## WHAT YOU SHOULD DO
Can you pull out, verbatim, everything from the line containing "Image resolution: width=1658" down to the end of the items?

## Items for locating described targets

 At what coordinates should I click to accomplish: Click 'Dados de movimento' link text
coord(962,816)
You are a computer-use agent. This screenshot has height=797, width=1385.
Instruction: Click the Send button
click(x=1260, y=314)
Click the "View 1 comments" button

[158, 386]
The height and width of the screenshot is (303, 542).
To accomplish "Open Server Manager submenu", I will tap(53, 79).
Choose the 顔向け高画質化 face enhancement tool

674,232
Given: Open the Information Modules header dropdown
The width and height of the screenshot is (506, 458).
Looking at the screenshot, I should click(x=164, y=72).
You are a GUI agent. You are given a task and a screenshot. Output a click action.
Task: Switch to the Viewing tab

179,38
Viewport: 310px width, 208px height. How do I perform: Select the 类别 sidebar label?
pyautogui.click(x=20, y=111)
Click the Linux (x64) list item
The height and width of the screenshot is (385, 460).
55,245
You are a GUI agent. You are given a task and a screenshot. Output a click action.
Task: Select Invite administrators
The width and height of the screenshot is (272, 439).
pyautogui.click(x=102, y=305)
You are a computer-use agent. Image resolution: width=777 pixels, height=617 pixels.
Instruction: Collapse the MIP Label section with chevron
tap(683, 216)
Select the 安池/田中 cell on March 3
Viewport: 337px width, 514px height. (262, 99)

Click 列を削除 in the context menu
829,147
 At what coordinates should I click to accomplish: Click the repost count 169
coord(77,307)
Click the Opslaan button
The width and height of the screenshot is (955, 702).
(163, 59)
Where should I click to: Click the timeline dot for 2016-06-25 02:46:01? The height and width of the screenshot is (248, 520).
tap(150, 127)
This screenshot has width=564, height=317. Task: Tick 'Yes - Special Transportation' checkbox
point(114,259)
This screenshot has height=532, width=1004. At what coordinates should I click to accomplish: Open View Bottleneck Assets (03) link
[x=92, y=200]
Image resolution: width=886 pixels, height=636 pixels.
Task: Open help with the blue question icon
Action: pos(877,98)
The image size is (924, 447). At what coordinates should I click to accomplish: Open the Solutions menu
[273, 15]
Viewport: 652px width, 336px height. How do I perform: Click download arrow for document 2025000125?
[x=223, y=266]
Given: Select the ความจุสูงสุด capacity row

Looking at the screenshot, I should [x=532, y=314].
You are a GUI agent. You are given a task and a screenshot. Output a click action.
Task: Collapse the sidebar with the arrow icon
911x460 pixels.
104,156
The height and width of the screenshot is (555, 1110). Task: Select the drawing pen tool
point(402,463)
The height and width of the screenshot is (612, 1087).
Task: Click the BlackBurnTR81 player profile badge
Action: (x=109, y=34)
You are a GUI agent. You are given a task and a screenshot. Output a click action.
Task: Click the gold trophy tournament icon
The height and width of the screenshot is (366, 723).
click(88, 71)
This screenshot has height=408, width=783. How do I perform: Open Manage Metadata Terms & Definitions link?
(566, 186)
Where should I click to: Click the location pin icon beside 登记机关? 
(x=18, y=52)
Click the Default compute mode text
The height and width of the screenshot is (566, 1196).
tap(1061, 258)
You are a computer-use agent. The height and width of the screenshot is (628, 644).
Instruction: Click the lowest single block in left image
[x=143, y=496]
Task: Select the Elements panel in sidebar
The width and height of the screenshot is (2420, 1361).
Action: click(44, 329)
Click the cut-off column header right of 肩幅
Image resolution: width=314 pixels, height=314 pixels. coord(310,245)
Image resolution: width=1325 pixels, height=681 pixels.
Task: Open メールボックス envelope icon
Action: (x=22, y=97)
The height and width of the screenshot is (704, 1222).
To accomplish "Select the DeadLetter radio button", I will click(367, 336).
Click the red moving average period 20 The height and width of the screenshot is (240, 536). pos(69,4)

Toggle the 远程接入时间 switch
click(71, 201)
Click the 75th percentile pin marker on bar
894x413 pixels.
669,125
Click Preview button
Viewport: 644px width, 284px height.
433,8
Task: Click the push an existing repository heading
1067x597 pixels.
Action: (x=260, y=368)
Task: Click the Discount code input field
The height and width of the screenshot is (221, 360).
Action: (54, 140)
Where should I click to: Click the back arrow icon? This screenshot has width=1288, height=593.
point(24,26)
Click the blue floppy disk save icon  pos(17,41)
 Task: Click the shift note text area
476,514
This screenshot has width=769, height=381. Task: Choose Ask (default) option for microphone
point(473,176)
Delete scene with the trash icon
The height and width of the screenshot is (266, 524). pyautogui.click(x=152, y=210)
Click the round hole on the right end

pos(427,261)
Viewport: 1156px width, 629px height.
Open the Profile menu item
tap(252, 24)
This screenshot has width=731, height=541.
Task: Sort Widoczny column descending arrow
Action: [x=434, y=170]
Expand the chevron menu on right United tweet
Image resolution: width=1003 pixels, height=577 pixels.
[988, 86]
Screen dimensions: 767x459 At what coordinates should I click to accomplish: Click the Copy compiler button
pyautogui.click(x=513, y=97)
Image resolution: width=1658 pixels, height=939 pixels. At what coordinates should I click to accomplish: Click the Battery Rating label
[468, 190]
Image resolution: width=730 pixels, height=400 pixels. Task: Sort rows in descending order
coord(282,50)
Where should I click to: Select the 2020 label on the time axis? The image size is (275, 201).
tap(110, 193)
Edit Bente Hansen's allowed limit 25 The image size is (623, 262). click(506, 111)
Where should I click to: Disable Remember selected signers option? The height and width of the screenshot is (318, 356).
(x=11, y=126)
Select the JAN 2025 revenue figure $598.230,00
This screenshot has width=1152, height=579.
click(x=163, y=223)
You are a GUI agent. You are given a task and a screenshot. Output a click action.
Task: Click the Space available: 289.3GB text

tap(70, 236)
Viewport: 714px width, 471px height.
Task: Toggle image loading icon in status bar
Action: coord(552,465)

## ANSWER FOR THE TASK
Image resolution: width=1658 pixels, height=939 pixels. At what coordinates should I click to accomplish: Click the Battery Rating label
[468, 190]
Image resolution: width=730 pixels, height=400 pixels. Task: Sort rows in descending order
coord(282,50)
Where should I click to: Select the 2020 label on the time axis? The image size is (275, 201).
tap(110, 193)
Edit Bente Hansen's allowed limit 25 The image size is (623, 262). click(506, 111)
Where should I click to: Disable Remember selected signers option? The height and width of the screenshot is (318, 356).
(x=11, y=126)
Select the JAN 2025 revenue figure $598.230,00
This screenshot has width=1152, height=579.
click(x=163, y=223)
You are a GUI agent. You are given a task and a screenshot. Output a click action.
Task: Click the Space available: 289.3GB text

tap(70, 236)
Viewport: 714px width, 471px height.
Task: Toggle image loading icon in status bar
Action: coord(552,465)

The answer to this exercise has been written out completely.